- [PROBLEM TO SOLVE]
Your task is to copy the listing exactly. Drop any pictures from the copy.

- [DATA TO EXAMINE]
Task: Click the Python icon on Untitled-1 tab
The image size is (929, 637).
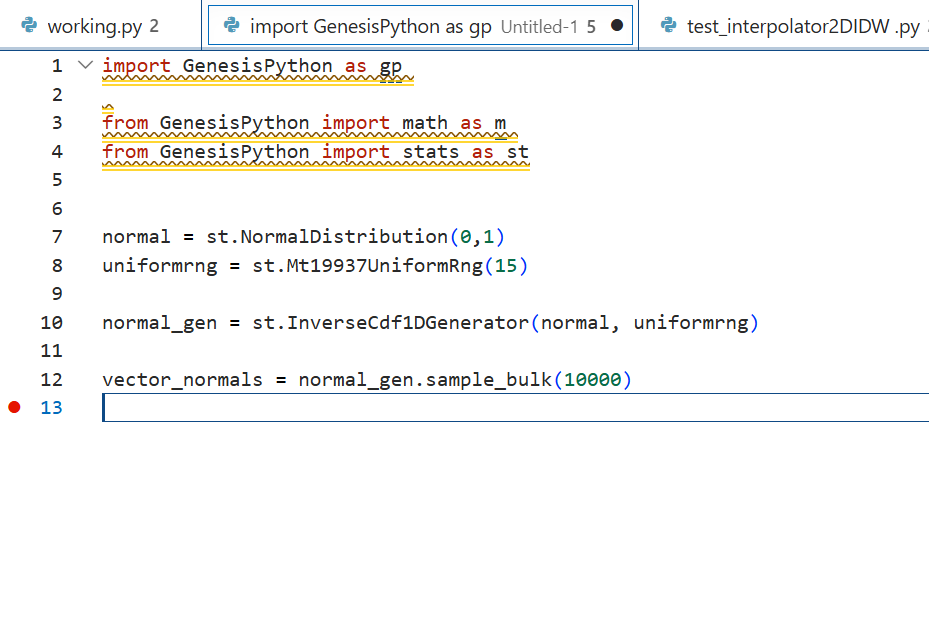Action: click(x=232, y=26)
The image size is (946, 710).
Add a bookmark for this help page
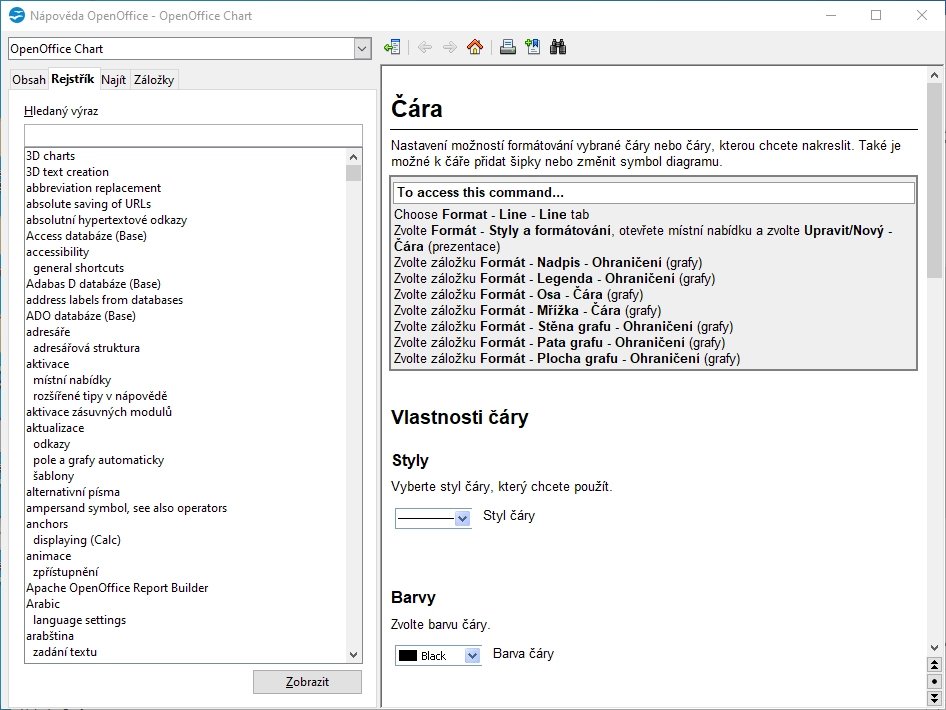(531, 46)
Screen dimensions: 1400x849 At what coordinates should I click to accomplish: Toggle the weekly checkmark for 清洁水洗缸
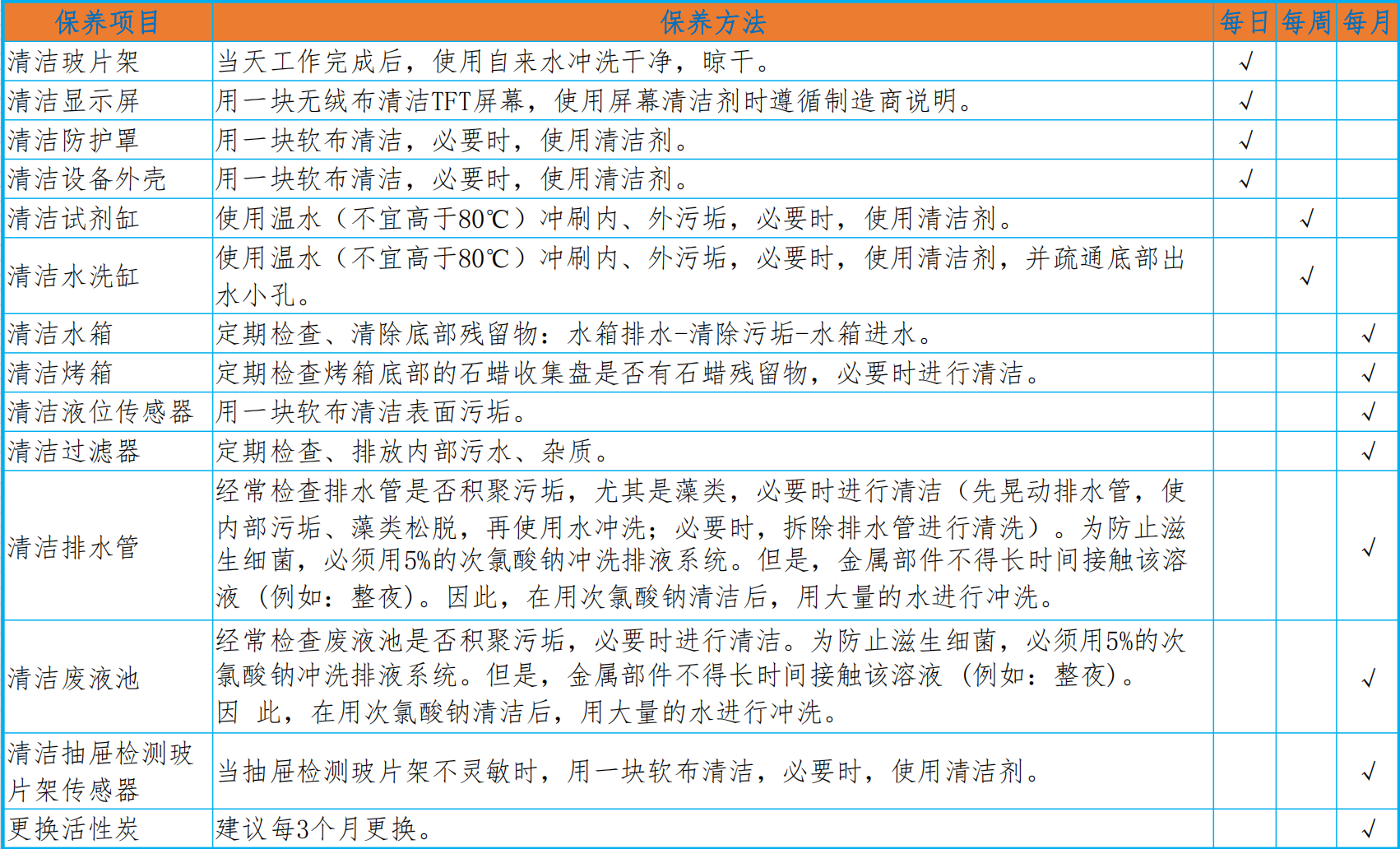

- [FINAL ANSWER]
Task: Click the Python icon on Untitled-1 tab
The image size is (929, 637).
Action: click(x=232, y=26)
The image size is (946, 710).
Add a bookmark for this help page
(531, 46)
Screen dimensions: 1400x849 At what coordinates should I click to accomplish: Toggle the weekly checkmark for 清洁水洗缸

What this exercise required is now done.